##### DATA

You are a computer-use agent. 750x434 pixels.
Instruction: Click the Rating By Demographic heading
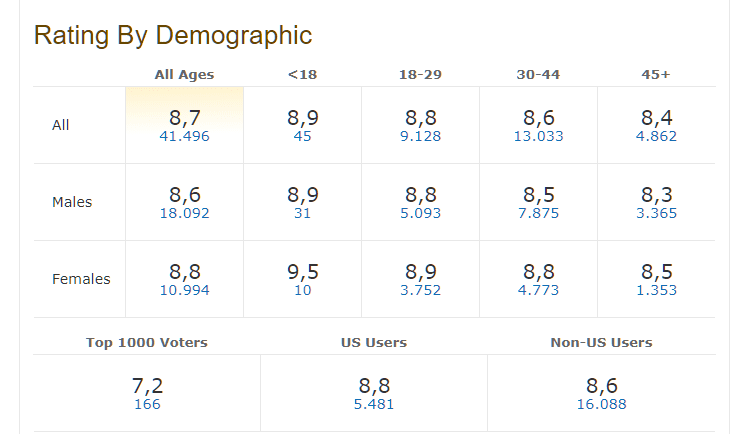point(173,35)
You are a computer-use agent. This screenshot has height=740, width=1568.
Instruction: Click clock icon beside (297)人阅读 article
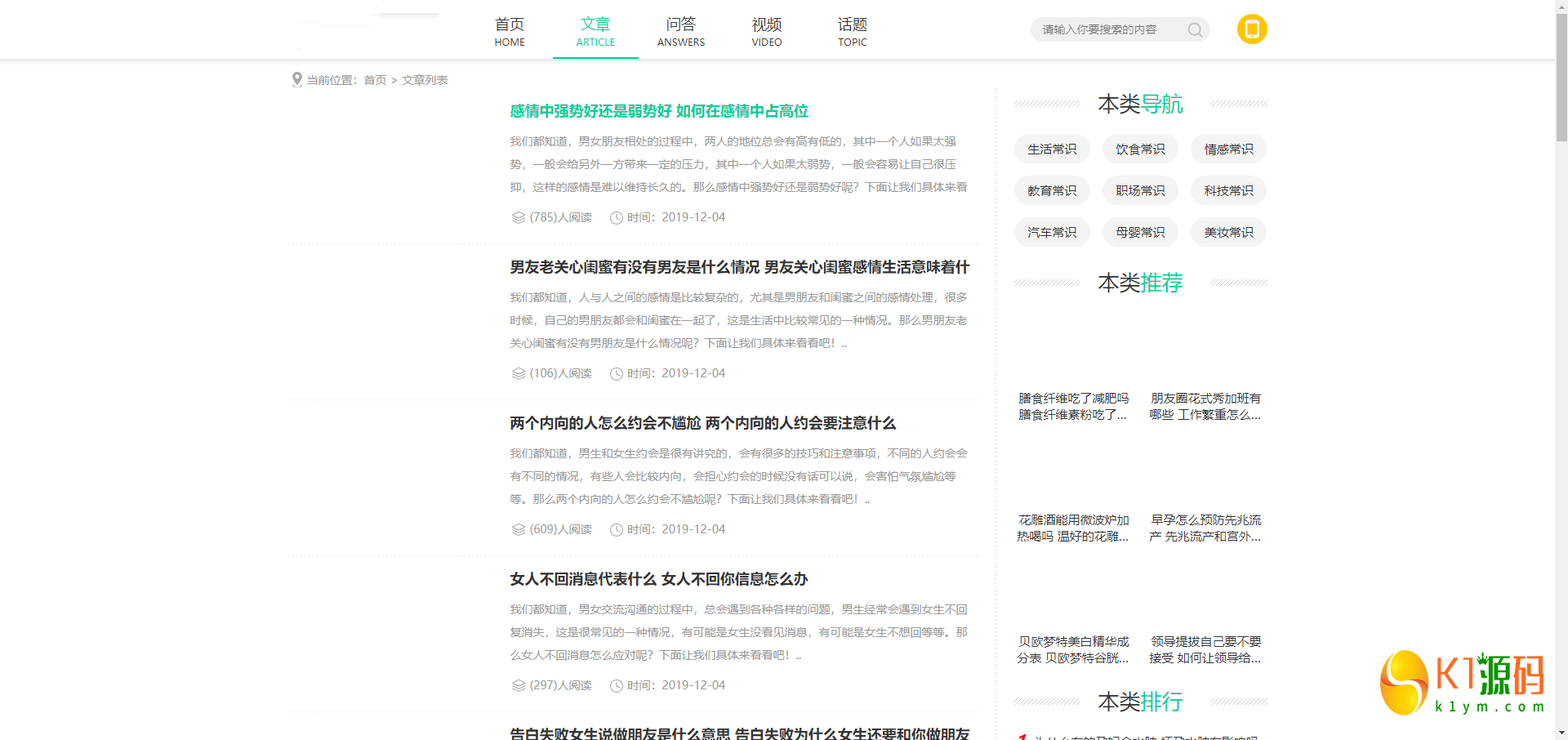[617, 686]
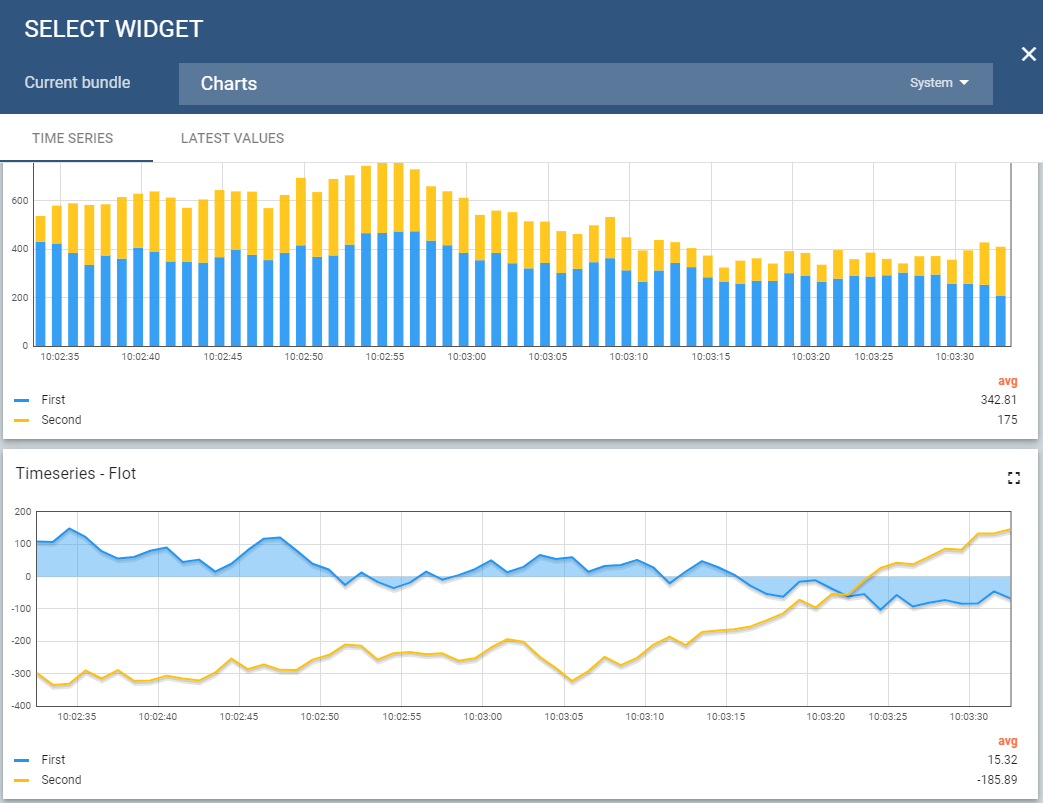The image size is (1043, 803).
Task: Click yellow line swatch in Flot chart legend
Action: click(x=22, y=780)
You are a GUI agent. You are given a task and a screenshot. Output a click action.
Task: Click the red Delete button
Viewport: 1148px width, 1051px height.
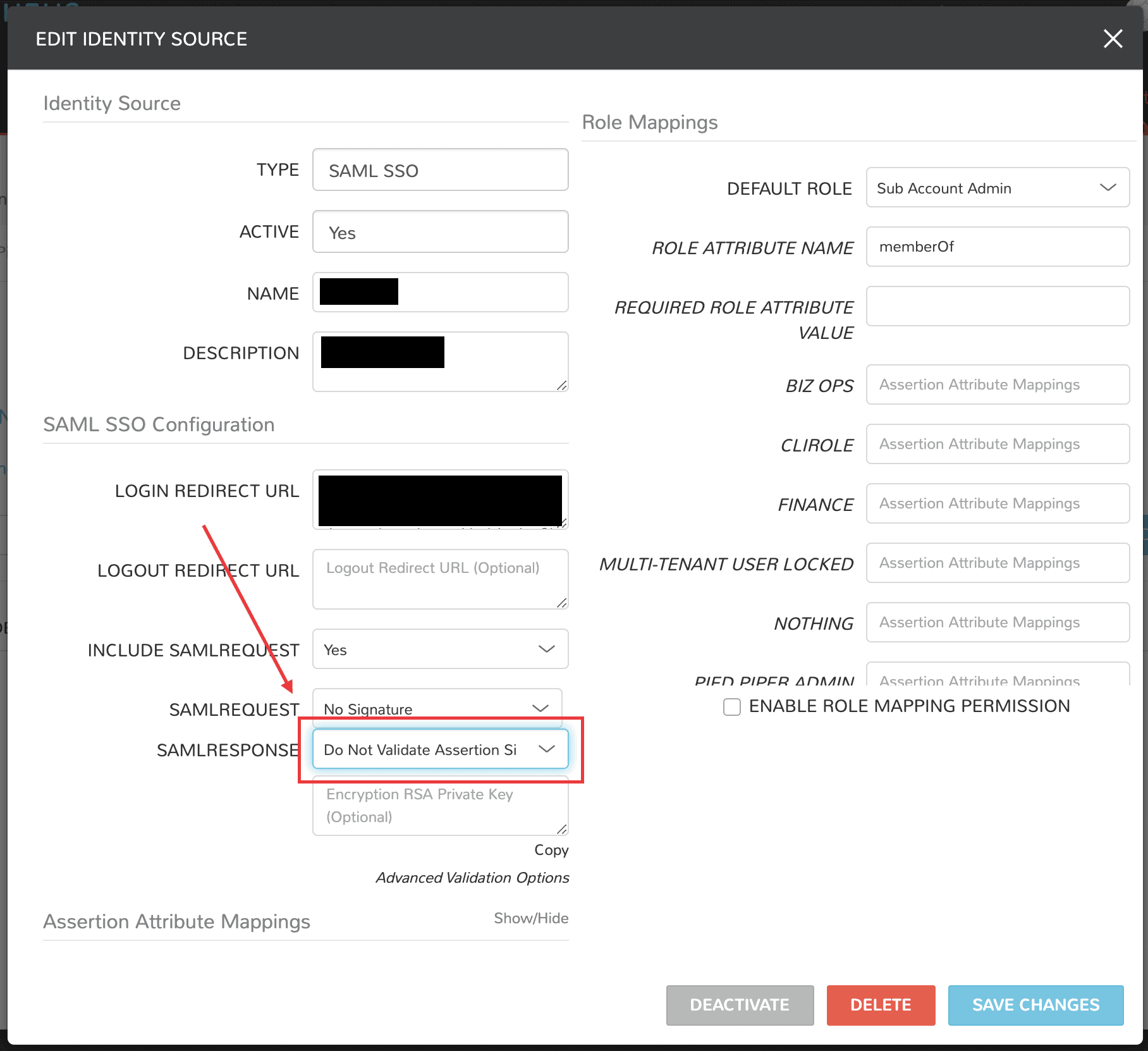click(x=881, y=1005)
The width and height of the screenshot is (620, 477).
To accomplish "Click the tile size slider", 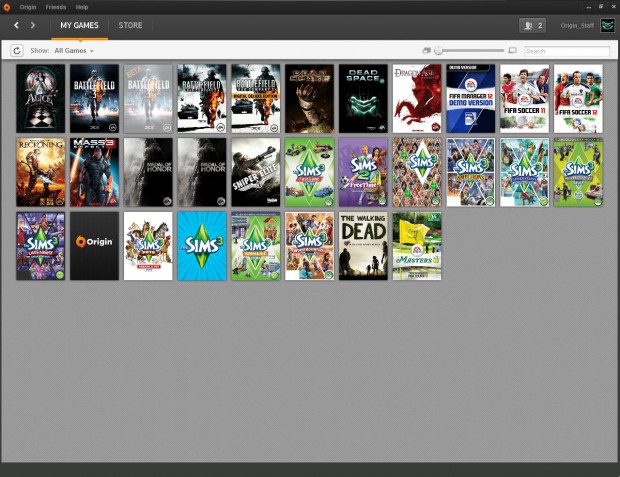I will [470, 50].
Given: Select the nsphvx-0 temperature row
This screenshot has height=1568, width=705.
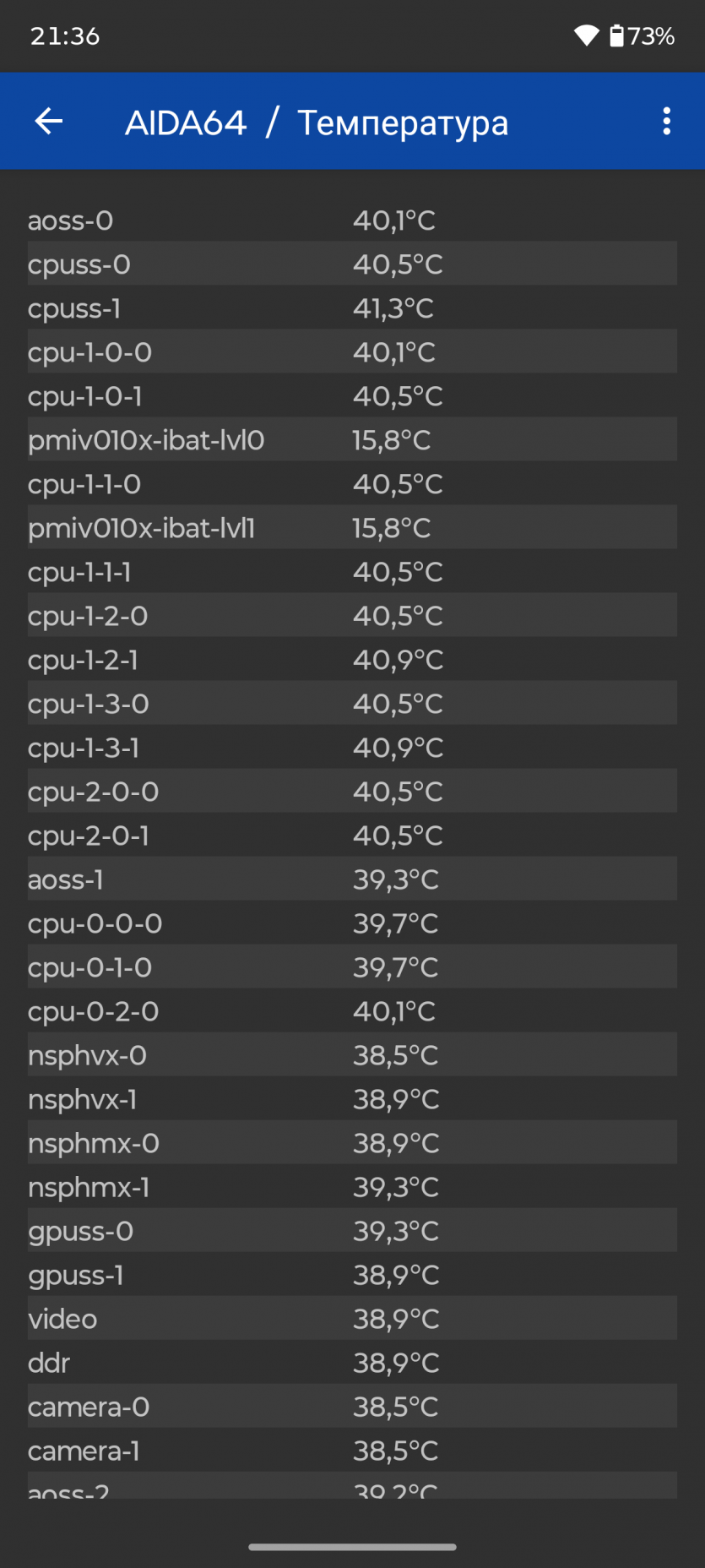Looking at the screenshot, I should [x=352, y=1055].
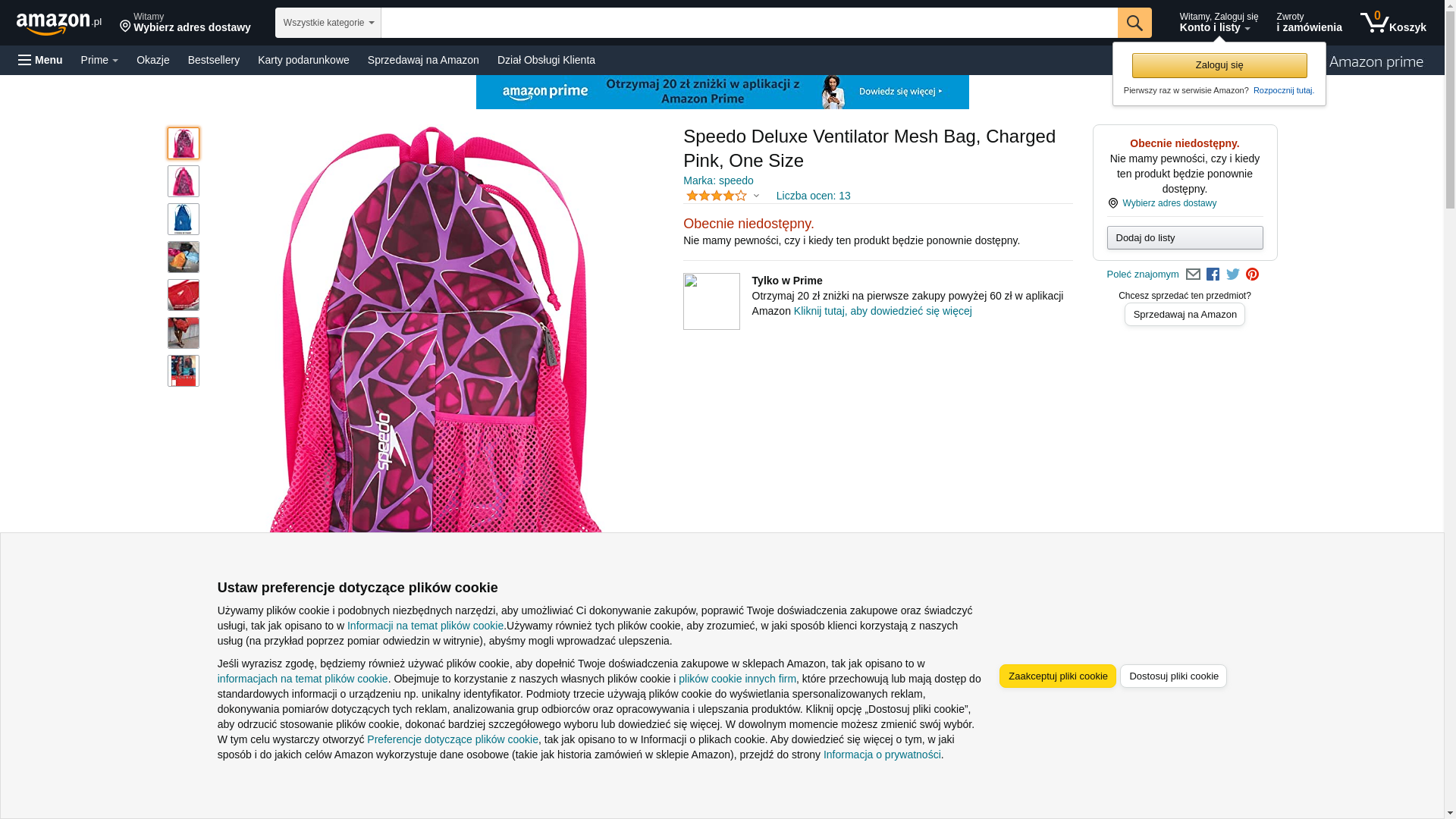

##########

*WHAT YOU SHOULD DO*
Lay out as a numbered list, without blank lines, the part of the listing that opens with the line containing "Given: Select the nsphvx-0 temperature row" and runs through the end of the listing. Leave the pictures out of your answer.

*ANSWER TO THIS EXERCISE*
1. Given: Select the nsphvx-0 temperature row
2. This screenshot has height=1568, width=705.
3. Looking at the screenshot, I should [x=352, y=1055].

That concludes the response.